As already mentioned, the right of appeal has not been taken away by the legislature. After depositing the amount, it is always open to the aggrieved person, petitioner herein to file an appeal under Section 30(1) of the said Act and if he has a case, it is open to him to convince this Court and also prevent the workman or his legal heirs to withdraw the amount till the disposal of the appeal. When such provision is available in the Act, the condition that the amount has to be deposited prior to the filling of the appeal cannot said to be either erroneous or arbitrary or violative of Article 14 of the Constitution.
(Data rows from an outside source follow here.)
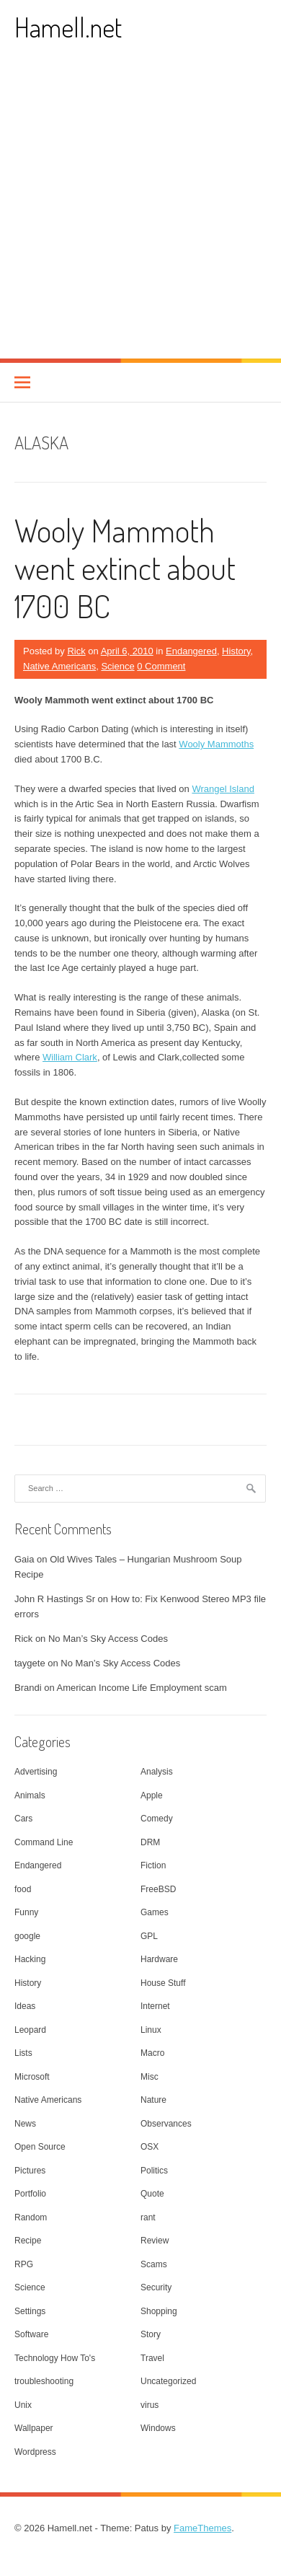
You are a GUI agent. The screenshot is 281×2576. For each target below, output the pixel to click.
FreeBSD (158, 1889)
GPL (149, 1936)
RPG (23, 2264)
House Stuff (162, 1983)
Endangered (191, 651)
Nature (153, 2100)
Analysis (156, 1772)
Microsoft (32, 2077)
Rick (76, 651)
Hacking (29, 1959)
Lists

On the other hand, considering the entire enactment which is intended to help the victims who suffers from injuries in the course of employment and to the legal heirs of the deceased workman, it is but proper the necessary safeguards have to be made in order to protect those persons. As rightly observed by K. Sukumaran, J., of Kerala High Court in the decision referred above, if such positions is not there, the appeal period could be used for dishonest manipulation by an unscrupulous employer. 11. Under these circumstances, none of the contentions of the learned counsel for the petitioner is acceptable and consequently the writ petition fails and the same is dismissed.